All of lore.kernel.org
 help / color / mirror / Atom feed
* EDAC igen6 error messages at boot
@ 2022-10-21 16:08 Orion Poplawski
  2022-10-25  2:46 ` Zhuo, Qiuxu
  0 siblings, 1 reply; 8+ messages in thread
From: Orion Poplawski @ 2022-10-21 16:08 UTC (permalink / raw)
  To: linux-edac

[-- Attachment #1: Type: text/plain, Size: 1314 bytes --]

We have a Dell XPS 15 9520 running 5.15.0-52-generic (Ubuntu 20.04) and get
the following at boot:

[    0.981641] EDAC MC: Ver: 3.0.0
[   31.801126] caller igen6_probe+0x176/0x7b0 [igen6_edac] mapping multiple BARs
[   31.805272] EDAC MC0: Giving out device to module igen6_edac controller
Intel_client_SoC MC#0: DEV 0000:00:00.0 (INTERRUPT)
[   31.810599] EDAC MC1: Giving out device to module igen6_edac controller
Intel_client_SoC MC#1: DEV 0000:00:00.0 (INTERRUPT)
[   31.810616] EDAC igen6 MC1: HANDLING IBECC MEMORY ERROR
[   31.810617] EDAC igen6 MC1: ADDR 0x7fffffffe0
[   31.810619] EDAC igen6 MC0: HANDLING IBECC MEMORY ERROR
[   31.810620] EDAC igen6 MC0: ADDR 0x7fffffffe0
[   31.811957] EDAC igen6: v2.5

logwatch triggers on the ERROR and reports them.

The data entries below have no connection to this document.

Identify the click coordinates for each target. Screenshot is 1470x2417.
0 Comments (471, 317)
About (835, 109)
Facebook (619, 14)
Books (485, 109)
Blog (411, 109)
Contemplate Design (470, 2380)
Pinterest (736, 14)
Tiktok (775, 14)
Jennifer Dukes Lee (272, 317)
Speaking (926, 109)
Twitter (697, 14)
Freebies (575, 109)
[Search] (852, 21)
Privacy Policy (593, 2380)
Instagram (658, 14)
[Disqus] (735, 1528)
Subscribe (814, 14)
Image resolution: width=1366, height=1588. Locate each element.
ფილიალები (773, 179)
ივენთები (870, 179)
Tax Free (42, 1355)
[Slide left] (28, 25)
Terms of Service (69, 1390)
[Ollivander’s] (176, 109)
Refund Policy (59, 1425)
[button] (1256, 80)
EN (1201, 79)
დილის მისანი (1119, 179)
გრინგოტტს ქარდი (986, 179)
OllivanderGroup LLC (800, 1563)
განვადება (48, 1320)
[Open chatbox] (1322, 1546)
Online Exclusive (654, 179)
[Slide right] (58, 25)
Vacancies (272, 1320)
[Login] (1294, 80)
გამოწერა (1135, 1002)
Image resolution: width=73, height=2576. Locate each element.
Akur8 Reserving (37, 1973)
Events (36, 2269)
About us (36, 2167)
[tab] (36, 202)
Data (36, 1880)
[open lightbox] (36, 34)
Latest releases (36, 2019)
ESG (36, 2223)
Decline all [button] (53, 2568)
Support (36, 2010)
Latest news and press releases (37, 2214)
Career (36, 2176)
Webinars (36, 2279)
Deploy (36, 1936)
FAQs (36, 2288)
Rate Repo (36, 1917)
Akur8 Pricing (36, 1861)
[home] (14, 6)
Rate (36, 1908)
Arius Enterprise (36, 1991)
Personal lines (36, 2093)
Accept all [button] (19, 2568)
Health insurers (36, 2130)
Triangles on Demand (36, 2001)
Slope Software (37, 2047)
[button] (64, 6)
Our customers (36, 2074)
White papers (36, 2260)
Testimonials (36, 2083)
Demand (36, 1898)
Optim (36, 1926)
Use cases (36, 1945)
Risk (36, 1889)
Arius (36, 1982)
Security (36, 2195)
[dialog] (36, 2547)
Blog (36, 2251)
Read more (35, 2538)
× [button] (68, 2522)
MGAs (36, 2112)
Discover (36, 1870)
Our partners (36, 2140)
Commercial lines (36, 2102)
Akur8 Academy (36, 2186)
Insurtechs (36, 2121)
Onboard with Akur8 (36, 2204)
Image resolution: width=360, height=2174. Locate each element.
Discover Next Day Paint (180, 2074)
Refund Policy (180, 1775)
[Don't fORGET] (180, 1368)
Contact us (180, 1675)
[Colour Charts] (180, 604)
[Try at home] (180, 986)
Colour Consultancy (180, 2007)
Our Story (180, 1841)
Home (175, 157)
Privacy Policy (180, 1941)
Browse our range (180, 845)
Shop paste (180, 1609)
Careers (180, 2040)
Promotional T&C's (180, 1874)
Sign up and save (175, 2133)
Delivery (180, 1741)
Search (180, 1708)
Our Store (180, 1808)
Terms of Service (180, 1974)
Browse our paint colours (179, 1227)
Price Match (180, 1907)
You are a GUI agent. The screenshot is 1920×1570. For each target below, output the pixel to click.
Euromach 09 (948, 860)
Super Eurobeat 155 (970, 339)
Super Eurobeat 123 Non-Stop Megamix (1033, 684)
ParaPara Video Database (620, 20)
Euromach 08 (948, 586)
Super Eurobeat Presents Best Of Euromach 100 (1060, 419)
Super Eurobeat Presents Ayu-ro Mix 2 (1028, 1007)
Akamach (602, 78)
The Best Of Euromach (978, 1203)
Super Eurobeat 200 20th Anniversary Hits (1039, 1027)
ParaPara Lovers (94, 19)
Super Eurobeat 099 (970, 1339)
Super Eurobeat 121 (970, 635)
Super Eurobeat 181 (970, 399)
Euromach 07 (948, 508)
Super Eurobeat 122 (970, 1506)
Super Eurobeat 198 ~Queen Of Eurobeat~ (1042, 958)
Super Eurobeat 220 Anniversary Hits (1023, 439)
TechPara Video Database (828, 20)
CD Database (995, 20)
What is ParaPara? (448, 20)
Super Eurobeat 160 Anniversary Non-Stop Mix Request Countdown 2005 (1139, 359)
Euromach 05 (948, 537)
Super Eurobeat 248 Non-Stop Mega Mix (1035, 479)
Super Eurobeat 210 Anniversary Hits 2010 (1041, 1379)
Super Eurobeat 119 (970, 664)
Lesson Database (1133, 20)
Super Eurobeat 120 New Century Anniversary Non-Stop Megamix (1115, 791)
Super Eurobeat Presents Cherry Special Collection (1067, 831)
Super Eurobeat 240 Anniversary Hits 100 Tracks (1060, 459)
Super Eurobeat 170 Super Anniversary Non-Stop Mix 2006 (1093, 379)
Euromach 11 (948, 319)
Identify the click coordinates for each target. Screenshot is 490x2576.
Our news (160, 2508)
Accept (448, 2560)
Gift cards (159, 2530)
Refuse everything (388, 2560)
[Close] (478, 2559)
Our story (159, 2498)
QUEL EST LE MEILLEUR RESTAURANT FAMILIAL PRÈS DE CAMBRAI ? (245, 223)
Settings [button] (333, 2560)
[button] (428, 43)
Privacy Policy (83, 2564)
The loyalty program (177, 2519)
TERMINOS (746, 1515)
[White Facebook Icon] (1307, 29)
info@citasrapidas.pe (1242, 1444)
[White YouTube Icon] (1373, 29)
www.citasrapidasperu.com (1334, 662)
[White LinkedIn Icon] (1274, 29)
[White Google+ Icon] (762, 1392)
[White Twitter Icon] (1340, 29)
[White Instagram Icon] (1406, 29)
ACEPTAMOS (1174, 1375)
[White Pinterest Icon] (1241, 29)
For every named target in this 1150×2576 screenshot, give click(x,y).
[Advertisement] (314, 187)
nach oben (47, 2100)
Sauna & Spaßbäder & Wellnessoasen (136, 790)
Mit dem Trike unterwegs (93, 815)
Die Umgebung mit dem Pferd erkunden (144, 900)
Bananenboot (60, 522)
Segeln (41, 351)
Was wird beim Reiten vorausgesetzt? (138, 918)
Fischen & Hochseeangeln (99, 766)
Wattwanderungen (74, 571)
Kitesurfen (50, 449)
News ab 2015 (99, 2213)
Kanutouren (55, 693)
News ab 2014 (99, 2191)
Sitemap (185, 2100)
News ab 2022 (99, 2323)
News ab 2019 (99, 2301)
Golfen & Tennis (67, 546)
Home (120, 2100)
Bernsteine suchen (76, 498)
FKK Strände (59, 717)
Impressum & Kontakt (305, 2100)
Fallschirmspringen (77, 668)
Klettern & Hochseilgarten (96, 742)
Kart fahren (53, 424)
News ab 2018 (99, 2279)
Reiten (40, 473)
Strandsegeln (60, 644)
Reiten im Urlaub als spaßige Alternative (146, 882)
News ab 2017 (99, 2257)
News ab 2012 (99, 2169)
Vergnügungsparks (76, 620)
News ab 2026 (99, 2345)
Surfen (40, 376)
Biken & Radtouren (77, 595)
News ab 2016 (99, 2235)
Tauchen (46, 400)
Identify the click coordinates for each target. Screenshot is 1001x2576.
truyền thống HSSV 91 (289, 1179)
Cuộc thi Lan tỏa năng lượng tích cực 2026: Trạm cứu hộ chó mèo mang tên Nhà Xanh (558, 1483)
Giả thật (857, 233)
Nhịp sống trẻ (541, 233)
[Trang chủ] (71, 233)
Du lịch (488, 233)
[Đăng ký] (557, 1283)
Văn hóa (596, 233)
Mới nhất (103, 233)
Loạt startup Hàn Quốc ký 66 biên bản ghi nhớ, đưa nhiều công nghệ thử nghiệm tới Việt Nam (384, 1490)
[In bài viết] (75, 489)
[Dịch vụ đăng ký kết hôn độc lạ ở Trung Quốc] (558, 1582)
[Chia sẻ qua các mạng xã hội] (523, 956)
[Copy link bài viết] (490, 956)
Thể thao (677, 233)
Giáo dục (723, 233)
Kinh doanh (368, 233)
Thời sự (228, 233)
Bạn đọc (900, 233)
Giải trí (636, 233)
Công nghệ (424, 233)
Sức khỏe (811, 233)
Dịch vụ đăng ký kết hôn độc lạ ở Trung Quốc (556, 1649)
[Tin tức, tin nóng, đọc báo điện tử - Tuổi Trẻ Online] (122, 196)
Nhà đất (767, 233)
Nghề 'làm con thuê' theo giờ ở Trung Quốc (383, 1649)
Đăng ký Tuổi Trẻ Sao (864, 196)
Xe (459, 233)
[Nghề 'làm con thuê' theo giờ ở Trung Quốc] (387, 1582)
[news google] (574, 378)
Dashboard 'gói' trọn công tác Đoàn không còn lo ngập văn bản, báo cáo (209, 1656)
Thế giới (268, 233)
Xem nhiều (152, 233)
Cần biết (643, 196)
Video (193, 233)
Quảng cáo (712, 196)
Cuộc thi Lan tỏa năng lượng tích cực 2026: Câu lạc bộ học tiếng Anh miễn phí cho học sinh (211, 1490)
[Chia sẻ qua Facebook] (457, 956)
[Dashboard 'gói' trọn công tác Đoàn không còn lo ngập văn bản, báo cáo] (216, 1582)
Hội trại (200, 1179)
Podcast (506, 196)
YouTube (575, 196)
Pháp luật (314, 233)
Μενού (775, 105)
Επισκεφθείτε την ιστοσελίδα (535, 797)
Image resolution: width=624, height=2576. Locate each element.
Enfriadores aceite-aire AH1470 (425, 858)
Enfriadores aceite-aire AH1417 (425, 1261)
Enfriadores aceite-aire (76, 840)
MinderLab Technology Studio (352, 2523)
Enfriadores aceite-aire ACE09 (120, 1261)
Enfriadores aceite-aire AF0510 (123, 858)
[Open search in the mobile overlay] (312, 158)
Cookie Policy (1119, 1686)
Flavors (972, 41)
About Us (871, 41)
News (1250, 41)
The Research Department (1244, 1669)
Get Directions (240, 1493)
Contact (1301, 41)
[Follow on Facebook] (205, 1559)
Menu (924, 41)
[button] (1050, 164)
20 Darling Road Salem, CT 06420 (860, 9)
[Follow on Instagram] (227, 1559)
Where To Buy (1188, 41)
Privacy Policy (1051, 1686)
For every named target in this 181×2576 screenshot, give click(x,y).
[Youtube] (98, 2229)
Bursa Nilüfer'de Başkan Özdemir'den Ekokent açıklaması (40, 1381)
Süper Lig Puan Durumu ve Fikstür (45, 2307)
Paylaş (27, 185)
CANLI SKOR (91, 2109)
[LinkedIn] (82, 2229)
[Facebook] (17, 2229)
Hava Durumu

However, from some searching around this seems to be fairly common, so I'm
guessing they are somewhat spurious.  Unfortunately the messages seem to be
similar to what you would see with an actual memory error so don't want to
completely ignore them.

Could anyone shed some more light here?

Thanks!

-- 
Orion Poplawski
IT Systems Manager                         720-772-5637
NWRA, Boulder/CoRA Office             FAX: 303-415-9702
3380 Mitchell Lane                       orion@nwra.com
Boulder, CO 80301                 https://www.nwra.com/

[-- Attachment #2: S/MIME Cryptographic Signature --]
[-- Type: application/pkcs7-signature, Size: 3847 bytes --]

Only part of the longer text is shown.